= Bartomeu Rosselló-Pòrcel =

Spanish Balearic poet

Bartomeu Rosselló-Pòrcel (/ca/; 3 August 1913 in Palma, Majorca - 5 January 1938 in El Brull, Barcelona) was a Spanish Balearic poet, who wrote in Catalan. He was born to a modest family and completed his secondary school education as a student of Gabriel Alomar i Villalong in l'Institut de Palma.

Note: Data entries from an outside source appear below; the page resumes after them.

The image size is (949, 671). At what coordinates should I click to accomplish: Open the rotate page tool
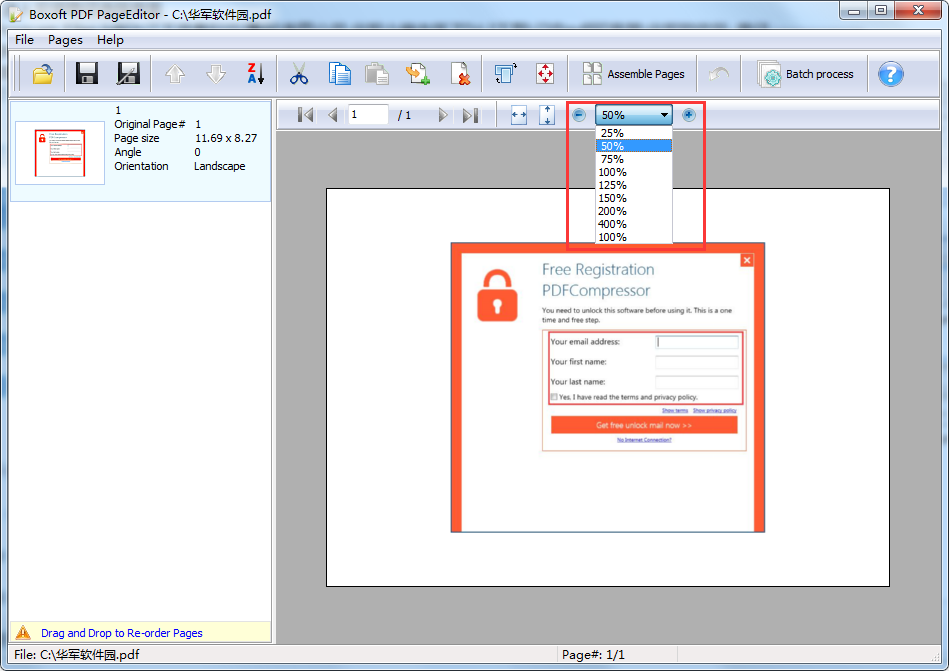pyautogui.click(x=506, y=73)
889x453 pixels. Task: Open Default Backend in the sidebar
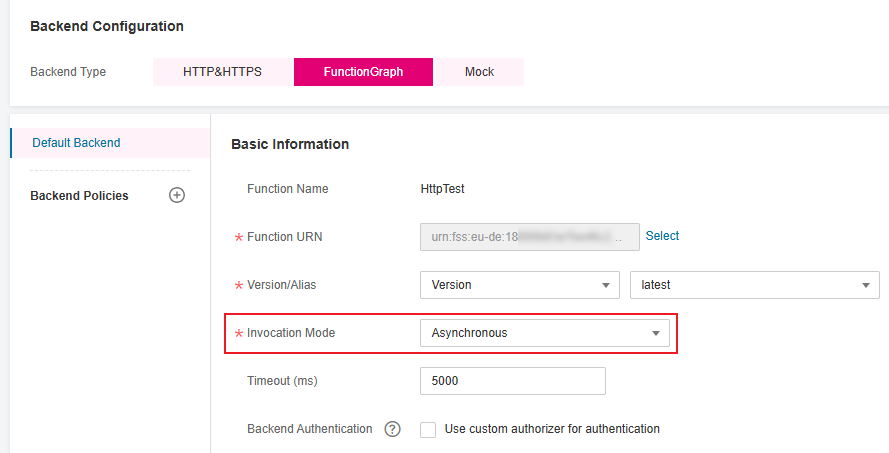[76, 143]
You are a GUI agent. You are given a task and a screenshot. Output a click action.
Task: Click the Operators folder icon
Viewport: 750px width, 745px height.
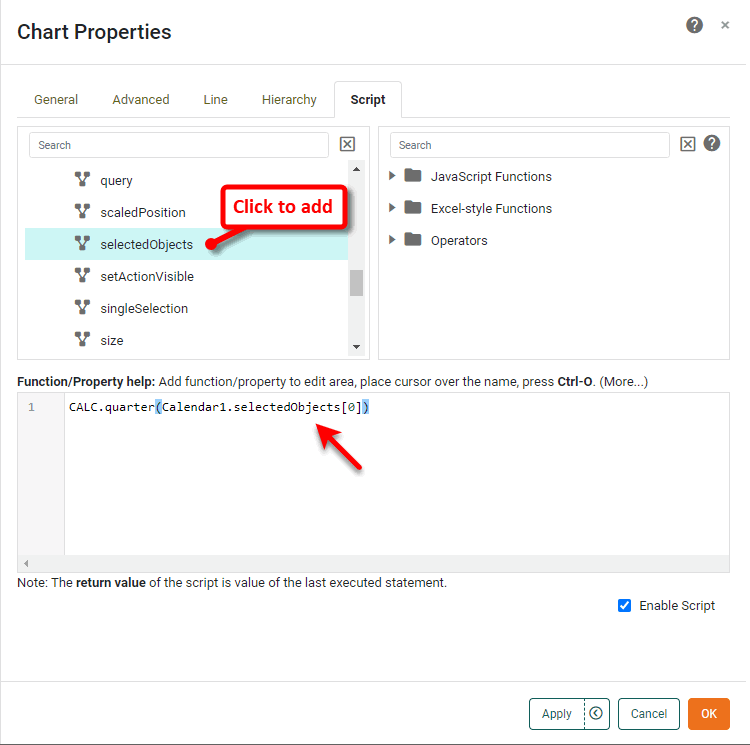pos(413,240)
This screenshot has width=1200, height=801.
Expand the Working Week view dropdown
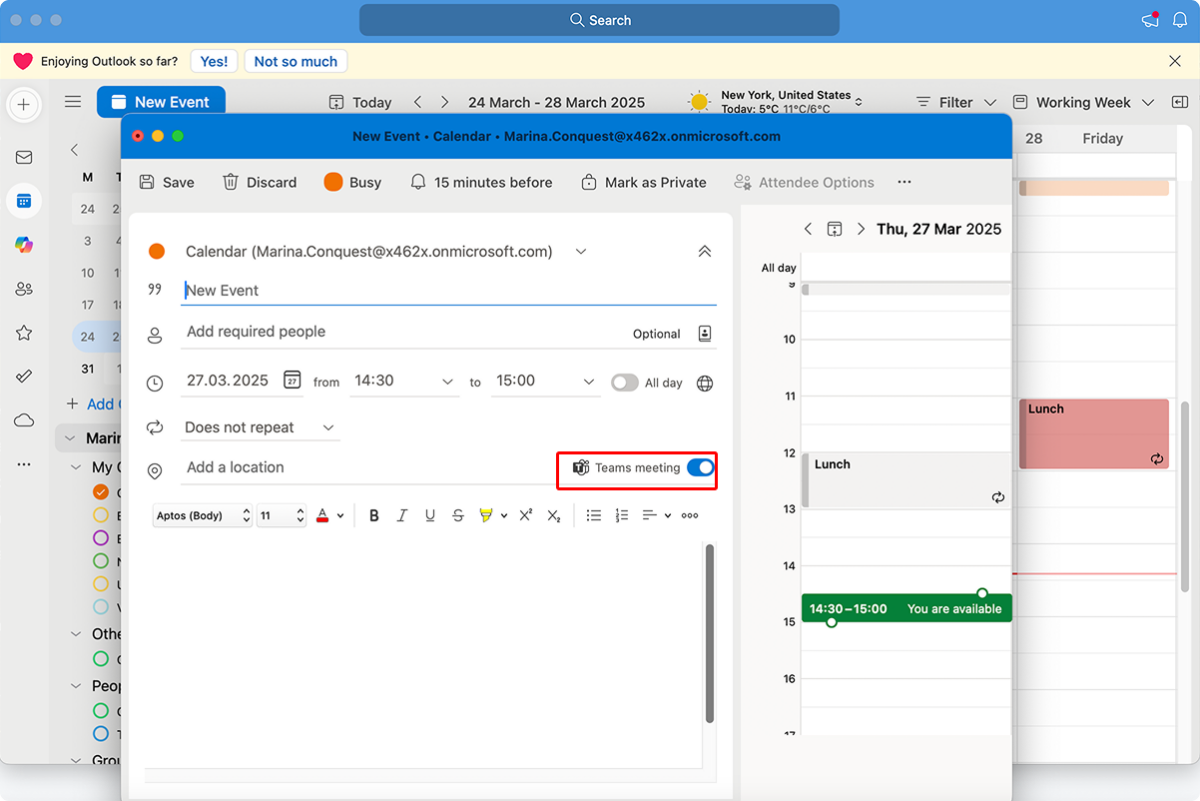(1148, 102)
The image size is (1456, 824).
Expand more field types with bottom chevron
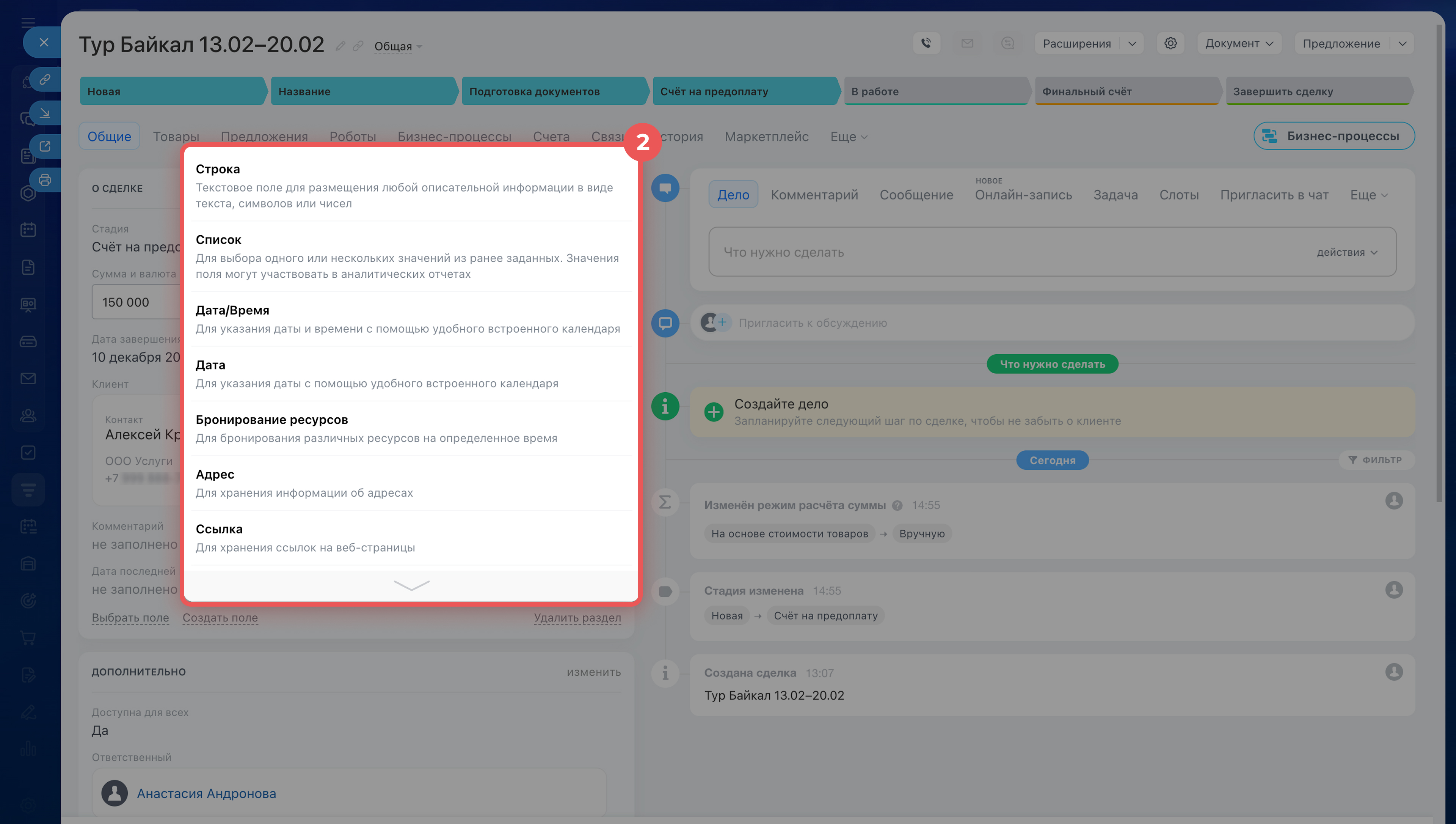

He completed his bachelor's degree in arts and philosophy in Barcelona where he met his lifelong friend and renowned Catalan poet, Salvador Espriu. Rosselló-Pòrcel dedicated 'Imitació del Foc' to Espriu. He completed his PhD degree in Madrid.
In 1933, he embarked on a university Mediterranean cruise with Espriu and two of his other colleagues, touring Egypt, Lebanon, Greece, Rhodes, and Palestine. When in Palestine, he and Espriu heard what may have been the last records of Qatalanit, a Jewish diasporic language also known as Judeo-Catalan. In the final days of his trip, he fell ill with tuberculosis. He died of tuberculosis at the age of 24.

== Works ==
- Nou poemes (Nine poems) 1933
- Quadern de sonets (Notebook of sonnets) 1934
- Imitació del foc (Imitation of fire), 1938

His works were greatly influenced by the Mallorcan literary movement of l'Escola Mallorquina, though he was also influenced by other tendencies such as surrealism and neopopularism, similar to that of Spanish writers Rafael Alberti or Federico García Lorca.